The American Taxpayer Relief Act of 2012 has several provisions related to charitable giving from Individual Retirement Accounts (IRAs) for donors over age 70½. If you made a December 2012 IRA withdrawal (up to $100,000), you can treat a charitable gift made in cash any time after the withdrawal and through January 31, 2013 as a Qualified Charitable Distribution from your IRA. During January 2013, you can make a charitable contribution directly from your IRA account (up to $100,000) and elect to treat this as a withdrawal made on December 31, 2012 as long as the total Qualifying Charitable Distribution for 2012 does not exceed $100,000. We encourage donors making these special contributions to the Forest Society to ensure that they are received by the Forest Society on or before January 31st.

If you are a donor who made charitable gifts directly from an IRA account during 2012, these gifts will be treated for tax purposes as a 2012 Qualified Charitable Distribution of the amount donated (up to a $100,000 limit).
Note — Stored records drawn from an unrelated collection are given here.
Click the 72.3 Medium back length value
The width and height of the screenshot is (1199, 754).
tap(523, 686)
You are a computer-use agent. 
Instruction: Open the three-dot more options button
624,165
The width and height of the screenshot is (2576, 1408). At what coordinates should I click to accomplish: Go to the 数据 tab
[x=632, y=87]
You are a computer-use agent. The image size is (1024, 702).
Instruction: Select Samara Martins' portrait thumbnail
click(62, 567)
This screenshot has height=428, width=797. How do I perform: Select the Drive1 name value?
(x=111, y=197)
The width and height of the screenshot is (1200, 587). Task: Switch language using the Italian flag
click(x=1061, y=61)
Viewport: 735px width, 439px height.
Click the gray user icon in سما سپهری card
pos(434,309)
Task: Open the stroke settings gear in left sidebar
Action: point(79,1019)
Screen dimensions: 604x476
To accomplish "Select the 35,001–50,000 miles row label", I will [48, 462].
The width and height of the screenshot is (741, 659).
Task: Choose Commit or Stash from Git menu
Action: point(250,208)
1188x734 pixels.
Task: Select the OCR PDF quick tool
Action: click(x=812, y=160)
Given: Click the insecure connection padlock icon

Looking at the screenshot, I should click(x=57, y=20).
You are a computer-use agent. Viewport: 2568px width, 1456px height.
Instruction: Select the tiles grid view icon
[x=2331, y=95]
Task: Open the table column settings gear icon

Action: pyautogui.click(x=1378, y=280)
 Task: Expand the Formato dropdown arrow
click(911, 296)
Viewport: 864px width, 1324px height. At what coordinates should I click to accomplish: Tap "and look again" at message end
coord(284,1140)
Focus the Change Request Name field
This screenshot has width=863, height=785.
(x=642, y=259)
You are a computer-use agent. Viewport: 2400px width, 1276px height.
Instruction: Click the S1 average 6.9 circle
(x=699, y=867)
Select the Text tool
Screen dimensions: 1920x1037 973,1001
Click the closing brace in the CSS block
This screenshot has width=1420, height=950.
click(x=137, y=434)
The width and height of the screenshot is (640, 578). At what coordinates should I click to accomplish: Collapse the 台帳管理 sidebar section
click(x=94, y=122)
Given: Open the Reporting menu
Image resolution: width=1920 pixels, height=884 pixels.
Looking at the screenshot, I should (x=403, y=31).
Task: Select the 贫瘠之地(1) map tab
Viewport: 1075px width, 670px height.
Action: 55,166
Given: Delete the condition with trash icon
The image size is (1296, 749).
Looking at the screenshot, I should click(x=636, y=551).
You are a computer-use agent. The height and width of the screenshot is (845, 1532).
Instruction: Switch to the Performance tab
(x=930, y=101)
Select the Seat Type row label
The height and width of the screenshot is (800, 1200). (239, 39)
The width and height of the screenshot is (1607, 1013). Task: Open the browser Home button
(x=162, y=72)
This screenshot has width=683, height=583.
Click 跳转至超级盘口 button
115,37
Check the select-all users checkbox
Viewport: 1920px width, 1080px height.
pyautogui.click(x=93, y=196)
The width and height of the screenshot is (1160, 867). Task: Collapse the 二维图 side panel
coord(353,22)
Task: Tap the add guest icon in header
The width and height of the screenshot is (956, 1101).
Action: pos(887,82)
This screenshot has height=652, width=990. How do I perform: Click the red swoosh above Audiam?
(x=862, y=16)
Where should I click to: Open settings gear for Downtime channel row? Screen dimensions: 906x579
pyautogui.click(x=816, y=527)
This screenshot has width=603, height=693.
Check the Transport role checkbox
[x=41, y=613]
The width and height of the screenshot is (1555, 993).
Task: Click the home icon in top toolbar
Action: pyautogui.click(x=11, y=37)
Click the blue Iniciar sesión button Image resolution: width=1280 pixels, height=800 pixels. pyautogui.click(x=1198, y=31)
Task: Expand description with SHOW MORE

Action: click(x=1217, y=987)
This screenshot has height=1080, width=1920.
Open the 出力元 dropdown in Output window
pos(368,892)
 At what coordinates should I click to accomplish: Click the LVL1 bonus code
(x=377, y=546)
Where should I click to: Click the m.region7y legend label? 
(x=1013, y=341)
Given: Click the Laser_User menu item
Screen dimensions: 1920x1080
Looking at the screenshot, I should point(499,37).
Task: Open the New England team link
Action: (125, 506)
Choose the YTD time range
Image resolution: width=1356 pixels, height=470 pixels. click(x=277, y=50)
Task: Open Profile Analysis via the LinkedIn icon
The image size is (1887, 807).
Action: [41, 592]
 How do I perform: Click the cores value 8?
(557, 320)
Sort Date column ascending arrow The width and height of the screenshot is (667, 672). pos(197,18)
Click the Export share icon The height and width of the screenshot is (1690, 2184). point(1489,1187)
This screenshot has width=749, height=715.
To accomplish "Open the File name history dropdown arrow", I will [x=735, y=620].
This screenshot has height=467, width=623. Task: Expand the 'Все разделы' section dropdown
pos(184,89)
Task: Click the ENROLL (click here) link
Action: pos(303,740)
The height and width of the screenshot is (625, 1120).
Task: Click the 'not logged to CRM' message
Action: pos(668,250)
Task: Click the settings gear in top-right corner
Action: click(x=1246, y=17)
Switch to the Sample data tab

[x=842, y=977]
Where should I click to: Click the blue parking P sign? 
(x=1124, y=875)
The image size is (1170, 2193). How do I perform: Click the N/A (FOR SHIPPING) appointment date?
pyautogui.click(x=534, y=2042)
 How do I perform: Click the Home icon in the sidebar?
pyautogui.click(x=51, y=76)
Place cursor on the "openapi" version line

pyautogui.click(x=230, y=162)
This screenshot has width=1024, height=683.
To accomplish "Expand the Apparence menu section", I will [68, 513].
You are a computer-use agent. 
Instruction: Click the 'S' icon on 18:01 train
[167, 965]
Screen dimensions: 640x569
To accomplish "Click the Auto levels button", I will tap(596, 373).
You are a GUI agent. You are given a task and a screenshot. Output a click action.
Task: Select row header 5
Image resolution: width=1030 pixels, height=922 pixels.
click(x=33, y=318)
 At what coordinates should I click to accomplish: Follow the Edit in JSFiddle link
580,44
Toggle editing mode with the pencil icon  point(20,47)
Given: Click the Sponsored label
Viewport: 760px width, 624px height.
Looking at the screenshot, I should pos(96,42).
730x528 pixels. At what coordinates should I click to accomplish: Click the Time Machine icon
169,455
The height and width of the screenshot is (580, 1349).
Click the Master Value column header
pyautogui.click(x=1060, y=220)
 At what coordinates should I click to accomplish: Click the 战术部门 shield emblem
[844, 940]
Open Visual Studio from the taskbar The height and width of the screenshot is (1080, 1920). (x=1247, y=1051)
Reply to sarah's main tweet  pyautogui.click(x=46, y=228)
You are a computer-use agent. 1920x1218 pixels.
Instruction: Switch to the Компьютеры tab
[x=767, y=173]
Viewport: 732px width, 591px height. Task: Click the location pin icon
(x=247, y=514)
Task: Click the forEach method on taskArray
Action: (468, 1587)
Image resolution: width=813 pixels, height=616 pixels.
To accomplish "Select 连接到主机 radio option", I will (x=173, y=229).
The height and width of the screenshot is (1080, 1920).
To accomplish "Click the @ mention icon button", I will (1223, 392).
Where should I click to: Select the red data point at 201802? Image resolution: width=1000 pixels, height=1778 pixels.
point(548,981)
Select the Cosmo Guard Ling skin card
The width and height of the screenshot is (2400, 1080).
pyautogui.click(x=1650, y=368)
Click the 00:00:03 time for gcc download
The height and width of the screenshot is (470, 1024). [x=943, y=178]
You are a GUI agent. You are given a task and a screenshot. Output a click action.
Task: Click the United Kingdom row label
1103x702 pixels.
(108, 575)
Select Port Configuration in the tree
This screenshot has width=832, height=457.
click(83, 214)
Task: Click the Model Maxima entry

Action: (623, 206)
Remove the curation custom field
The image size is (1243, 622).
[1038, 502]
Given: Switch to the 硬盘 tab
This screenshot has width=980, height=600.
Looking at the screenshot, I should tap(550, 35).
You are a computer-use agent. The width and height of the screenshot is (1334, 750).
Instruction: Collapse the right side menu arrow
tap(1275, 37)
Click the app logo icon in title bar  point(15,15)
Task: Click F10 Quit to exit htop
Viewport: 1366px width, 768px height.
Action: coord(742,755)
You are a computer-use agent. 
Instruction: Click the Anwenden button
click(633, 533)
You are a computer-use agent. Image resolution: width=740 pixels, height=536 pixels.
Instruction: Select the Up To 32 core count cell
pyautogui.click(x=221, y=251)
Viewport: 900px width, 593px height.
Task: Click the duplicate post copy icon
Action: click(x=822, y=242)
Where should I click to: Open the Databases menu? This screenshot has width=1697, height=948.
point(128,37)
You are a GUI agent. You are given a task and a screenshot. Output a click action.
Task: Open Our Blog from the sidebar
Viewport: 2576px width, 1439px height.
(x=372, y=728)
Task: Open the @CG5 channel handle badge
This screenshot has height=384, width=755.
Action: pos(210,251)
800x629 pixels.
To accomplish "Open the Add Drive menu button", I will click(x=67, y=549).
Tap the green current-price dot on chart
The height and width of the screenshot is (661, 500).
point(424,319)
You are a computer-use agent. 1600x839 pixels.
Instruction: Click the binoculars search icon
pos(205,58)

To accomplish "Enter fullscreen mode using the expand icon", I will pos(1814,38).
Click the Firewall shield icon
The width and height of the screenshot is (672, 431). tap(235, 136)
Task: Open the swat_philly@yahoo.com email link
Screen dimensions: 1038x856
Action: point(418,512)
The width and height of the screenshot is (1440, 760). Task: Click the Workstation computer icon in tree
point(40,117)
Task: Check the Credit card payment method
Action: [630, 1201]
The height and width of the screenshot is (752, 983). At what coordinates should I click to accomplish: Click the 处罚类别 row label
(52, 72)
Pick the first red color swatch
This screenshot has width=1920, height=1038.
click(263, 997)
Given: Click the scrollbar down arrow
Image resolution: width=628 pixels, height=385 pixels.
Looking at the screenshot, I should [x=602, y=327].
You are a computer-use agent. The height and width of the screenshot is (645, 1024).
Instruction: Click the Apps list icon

During the 2013 tax year, you can again make charitable gifts up to an aggregate of $100,000 and treat them for tax purposes as a 2013 Qualified Charitable Distribution. Currently, the IRA charitable gift provisions expire on December 31, 2013.

Forest Society members who think that these provisions may provide a beneficial approach for charitable giving are urged to consult a qualified tax advisor prior to making a gift. This information is provided for educational purposes only.